Problem to solve:
After locating the line that contains "Image resolution: width=543" in the listing below, write out that line and every following line exactly, with no other output.

Available data:
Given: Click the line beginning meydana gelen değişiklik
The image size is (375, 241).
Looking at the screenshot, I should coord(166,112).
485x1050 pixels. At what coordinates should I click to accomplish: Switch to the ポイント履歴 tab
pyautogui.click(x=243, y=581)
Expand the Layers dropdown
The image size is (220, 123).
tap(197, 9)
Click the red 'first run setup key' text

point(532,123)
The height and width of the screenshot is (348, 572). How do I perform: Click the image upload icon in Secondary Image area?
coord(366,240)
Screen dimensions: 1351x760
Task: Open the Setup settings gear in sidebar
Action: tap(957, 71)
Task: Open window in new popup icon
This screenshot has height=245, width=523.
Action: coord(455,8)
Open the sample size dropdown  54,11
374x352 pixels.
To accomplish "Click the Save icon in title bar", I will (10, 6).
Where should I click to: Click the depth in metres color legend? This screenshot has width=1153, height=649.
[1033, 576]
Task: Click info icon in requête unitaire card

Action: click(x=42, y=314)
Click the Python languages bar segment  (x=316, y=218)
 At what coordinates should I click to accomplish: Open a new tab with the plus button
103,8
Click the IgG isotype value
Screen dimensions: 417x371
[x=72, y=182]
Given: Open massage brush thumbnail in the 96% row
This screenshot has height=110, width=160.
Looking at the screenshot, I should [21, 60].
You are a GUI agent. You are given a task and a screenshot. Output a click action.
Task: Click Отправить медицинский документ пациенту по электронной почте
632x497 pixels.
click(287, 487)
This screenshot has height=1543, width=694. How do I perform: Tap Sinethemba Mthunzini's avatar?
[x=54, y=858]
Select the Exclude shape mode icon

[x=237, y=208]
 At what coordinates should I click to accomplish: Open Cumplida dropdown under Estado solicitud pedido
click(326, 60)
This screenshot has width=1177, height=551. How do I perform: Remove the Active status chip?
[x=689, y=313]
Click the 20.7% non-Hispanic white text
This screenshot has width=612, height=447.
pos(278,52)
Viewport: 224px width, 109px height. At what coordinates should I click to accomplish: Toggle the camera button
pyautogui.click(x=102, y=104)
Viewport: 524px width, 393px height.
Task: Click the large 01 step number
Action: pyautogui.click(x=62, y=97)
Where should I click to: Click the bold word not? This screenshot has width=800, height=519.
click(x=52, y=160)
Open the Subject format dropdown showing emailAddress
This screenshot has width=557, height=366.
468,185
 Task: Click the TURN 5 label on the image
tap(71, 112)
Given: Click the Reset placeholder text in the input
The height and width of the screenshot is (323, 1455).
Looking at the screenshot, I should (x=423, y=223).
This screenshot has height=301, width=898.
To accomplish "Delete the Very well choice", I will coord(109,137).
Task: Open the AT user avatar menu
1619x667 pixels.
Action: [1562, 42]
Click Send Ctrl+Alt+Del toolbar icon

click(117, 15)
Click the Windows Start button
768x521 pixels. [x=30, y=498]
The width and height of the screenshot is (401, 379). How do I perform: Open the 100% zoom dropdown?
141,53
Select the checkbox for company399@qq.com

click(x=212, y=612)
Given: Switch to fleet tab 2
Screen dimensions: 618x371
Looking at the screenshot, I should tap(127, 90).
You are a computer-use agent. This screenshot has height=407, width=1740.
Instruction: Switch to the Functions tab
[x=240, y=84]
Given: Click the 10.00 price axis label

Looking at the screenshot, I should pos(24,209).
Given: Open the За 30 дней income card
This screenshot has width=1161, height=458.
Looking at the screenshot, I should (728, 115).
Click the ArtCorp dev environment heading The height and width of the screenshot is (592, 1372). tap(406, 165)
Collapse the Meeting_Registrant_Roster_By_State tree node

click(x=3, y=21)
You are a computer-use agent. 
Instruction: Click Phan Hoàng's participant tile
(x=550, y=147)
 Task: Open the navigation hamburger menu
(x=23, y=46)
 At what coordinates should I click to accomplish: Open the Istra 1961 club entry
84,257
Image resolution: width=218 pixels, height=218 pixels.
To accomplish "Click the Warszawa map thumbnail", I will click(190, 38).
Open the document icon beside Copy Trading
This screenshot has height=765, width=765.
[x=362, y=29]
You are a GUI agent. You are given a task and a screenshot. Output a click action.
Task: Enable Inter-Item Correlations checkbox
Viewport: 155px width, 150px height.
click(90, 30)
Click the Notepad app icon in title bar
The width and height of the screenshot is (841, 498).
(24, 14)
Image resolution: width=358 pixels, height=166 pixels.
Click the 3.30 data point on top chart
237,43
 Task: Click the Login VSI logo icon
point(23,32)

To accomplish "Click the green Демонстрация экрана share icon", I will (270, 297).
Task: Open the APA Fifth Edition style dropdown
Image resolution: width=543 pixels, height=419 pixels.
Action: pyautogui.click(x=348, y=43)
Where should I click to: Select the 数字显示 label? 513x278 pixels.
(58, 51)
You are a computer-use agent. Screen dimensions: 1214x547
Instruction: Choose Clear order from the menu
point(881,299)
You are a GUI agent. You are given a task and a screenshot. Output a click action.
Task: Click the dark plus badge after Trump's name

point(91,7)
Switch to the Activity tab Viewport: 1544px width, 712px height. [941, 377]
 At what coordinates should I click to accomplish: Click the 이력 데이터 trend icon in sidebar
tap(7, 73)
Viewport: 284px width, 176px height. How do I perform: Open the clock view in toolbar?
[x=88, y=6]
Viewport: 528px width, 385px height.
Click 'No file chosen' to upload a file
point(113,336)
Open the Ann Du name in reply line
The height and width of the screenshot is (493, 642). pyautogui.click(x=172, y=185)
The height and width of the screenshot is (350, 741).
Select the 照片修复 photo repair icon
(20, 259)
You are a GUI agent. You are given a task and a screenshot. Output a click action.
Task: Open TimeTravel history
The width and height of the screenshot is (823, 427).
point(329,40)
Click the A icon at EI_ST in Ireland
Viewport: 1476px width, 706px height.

Response:
Image resolution: width=543 pixels, height=419 pixels.
Action: pyautogui.click(x=348, y=43)
Where should I click to: Select the 数字显示 label? 513x278 pixels.
(58, 51)
You are a computer-use agent. Screen dimensions: 1214x547
Instruction: Choose Clear order from the menu
point(881,299)
You are a GUI agent. You are given a task and a screenshot. Output a click action.
Task: Click the dark plus badge after Trump's name

point(91,7)
Switch to the Activity tab Viewport: 1544px width, 712px height. [941, 377]
 At what coordinates should I click to accomplish: Click the 이력 데이터 trend icon in sidebar
tap(7, 73)
Viewport: 284px width, 176px height. How do I perform: Open the clock view in toolbar?
[x=88, y=6]
Viewport: 528px width, 385px height.
Click 'No file chosen' to upload a file
point(113,336)
Open the Ann Du name in reply line
The height and width of the screenshot is (493, 642). pyautogui.click(x=172, y=185)
The height and width of the screenshot is (350, 741).
Select the 照片修复 photo repair icon
(20, 259)
You are a GUI agent. You are given a task and a screenshot. Output a click action.
Task: Open TimeTravel history
The width and height of the screenshot is (823, 427).
point(329,40)
Click the A icon at EI_ST in Ireland
Viewport: 1476px width, 706px height.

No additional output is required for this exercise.